* EXERCISE DIRECTIONS
From the line containing "Open the Documentation section" through the last line of the records below, output every line exactly, both ends included, except the pictures.

* EXERCISE INPUTS
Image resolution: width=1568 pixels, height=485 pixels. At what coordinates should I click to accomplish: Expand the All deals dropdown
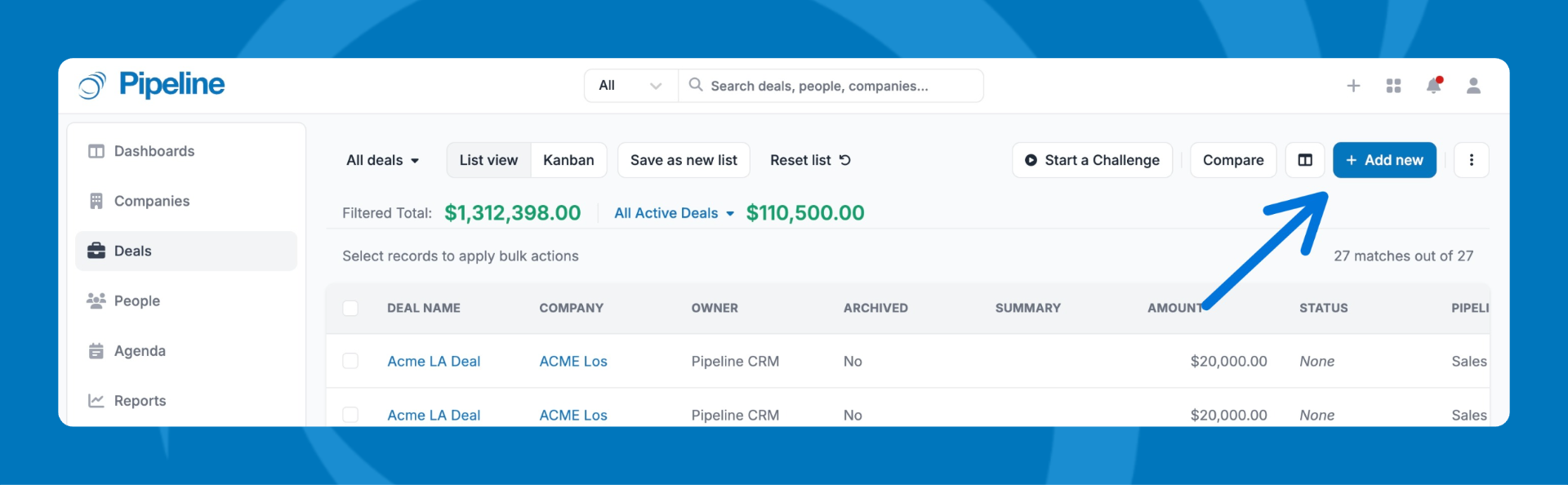[x=382, y=160]
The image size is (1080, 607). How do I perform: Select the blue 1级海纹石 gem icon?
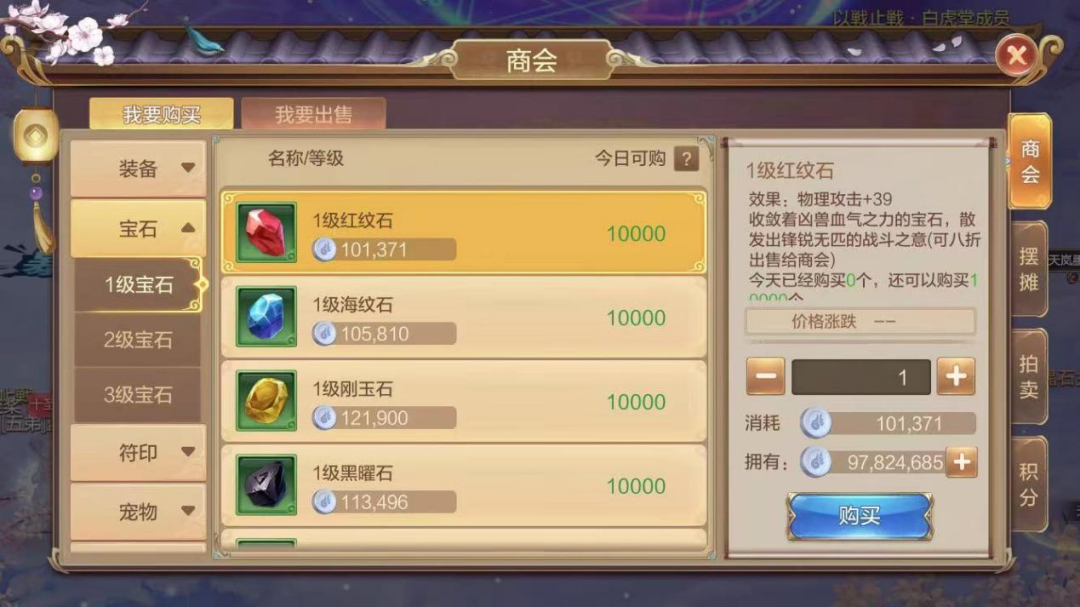266,316
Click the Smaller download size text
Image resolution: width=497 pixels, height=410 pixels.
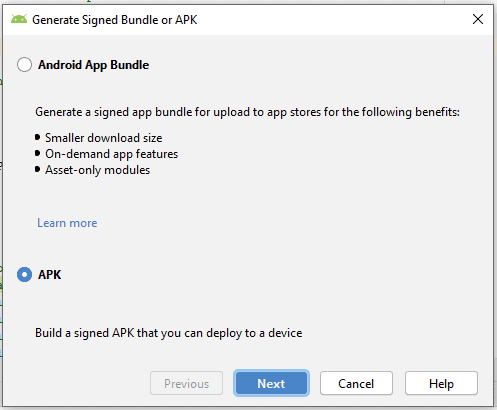pyautogui.click(x=104, y=138)
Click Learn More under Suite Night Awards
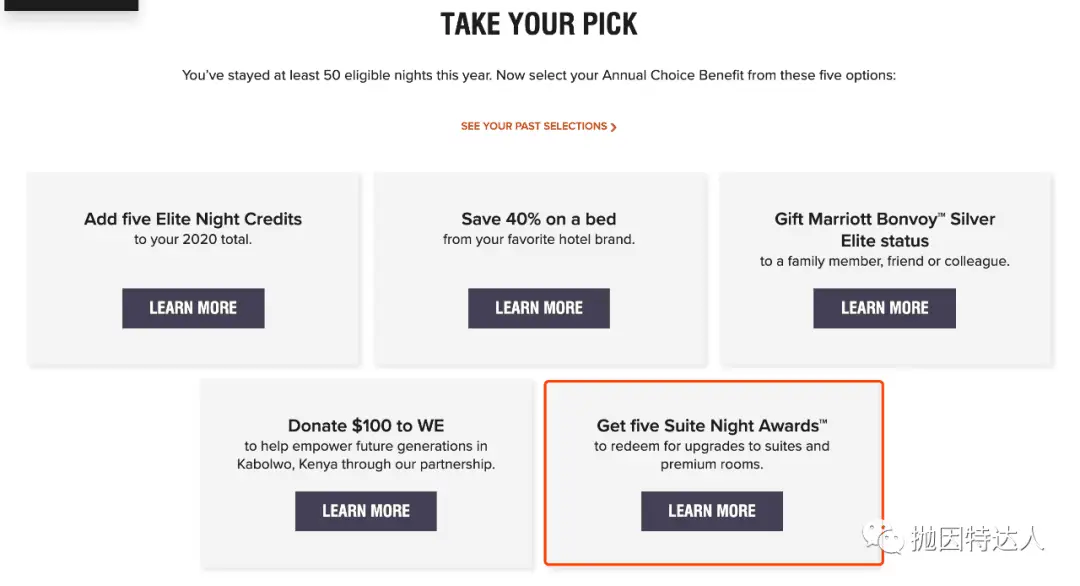1080x586 pixels. pos(711,511)
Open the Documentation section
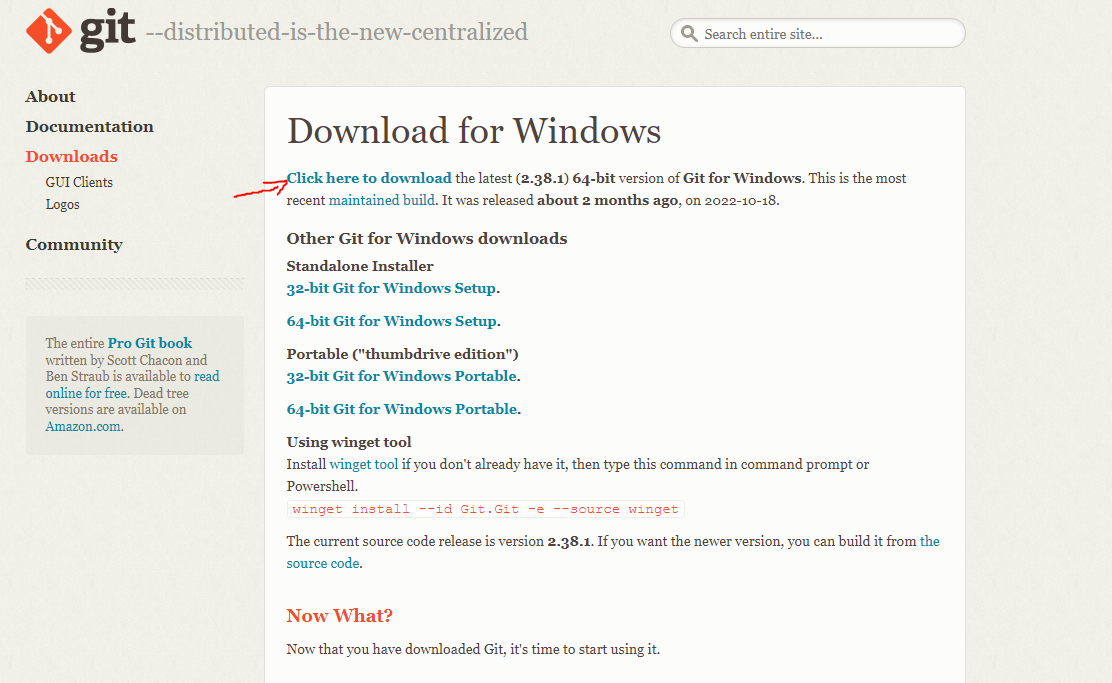This screenshot has width=1112, height=683. coord(90,127)
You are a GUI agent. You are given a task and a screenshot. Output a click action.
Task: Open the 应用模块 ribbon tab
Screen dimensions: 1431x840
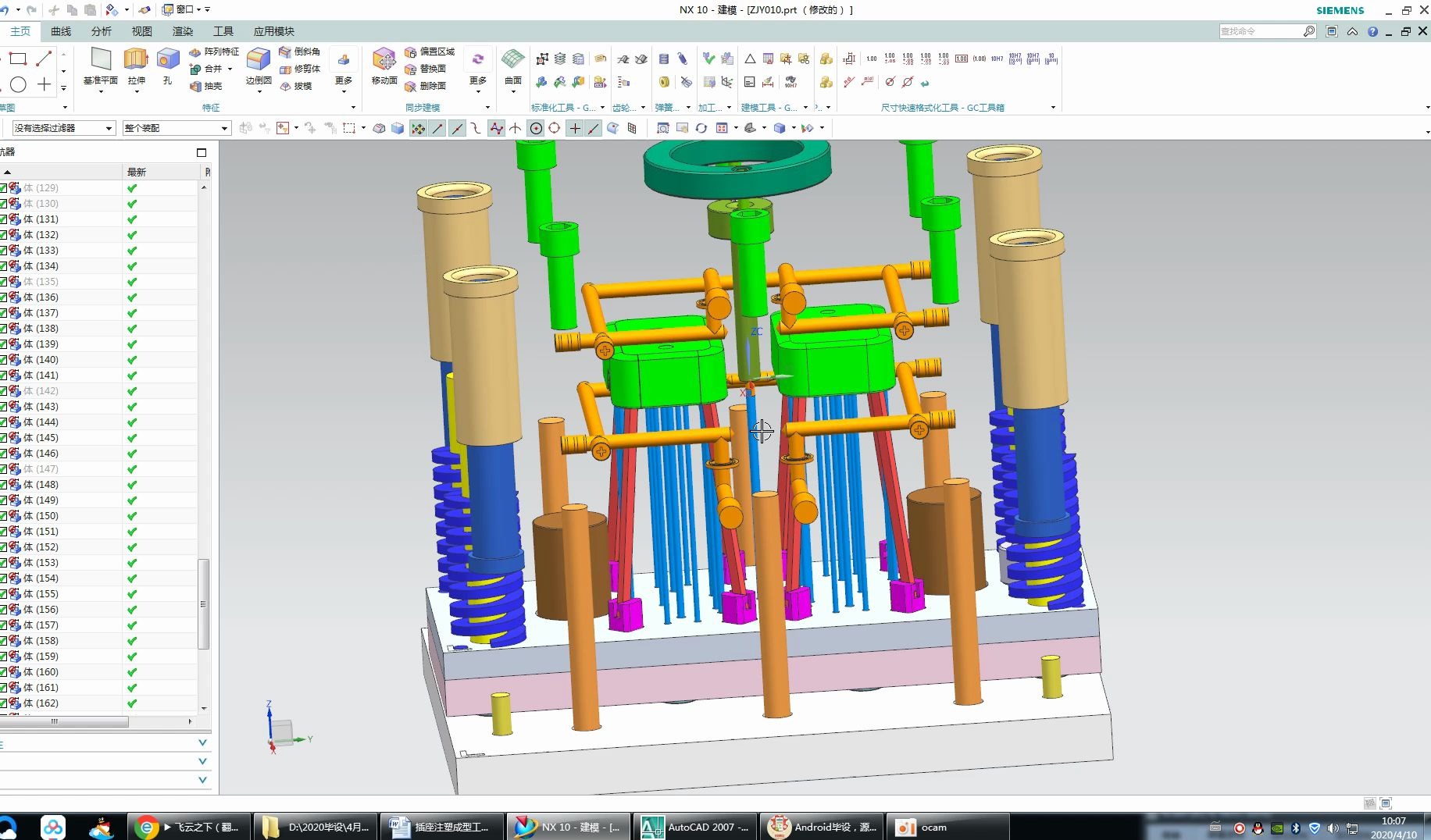click(x=273, y=31)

* RESULT OF THE TASK
Open the Documentation section
This screenshot has width=1112, height=683. coord(90,127)
You are a GUI agent. You are given a task and a screenshot. Output a click action.
Task: Open the 应用模块 ribbon tab
Screen dimensions: 1431x840
click(x=273, y=31)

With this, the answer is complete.